An entirely new patent request for a special retention system was filed by Erik Frost in 1910. A year later, the patent was published with the number, 30434.
“In order for a knife to be retained in its sheath, it must either be pushed in so hard that the handle is clamped in the sheath, or a cover can be attached to the strap which can be slipped over the handle top. This is shown in patent no. 24308.” said Erik Frost.

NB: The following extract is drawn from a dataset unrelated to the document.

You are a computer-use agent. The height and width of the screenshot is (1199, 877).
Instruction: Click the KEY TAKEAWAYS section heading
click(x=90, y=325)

The design was relatively simple. When the knife was inserted into the knife sheath, a spring-loaded lash engaged a slot carved on the handle (one on each side) and engaged the spring-loaded lash. Allowing the knife to be easily inserted and withdrawn from the sheath without falling out or becoming loose. Inserting and removing the knife did not require any extra movement, you simply had to apply a little more force to overcome the lash’s force. This ensured the knife was secure and easily accessible when needed. As well as holding the knife in place, this design also offers another advantage, namely that the knife tip cannot encounter the sheath because it is locked in place and cannot be lowered.
Ströms Knivslidsfabrik made the sheath in UNICA fibre, but the final assembly may have been made by Frosts.
This model was only available with a no. 1 blade.
Most likely, it was only sold between the 1910s and 1920s.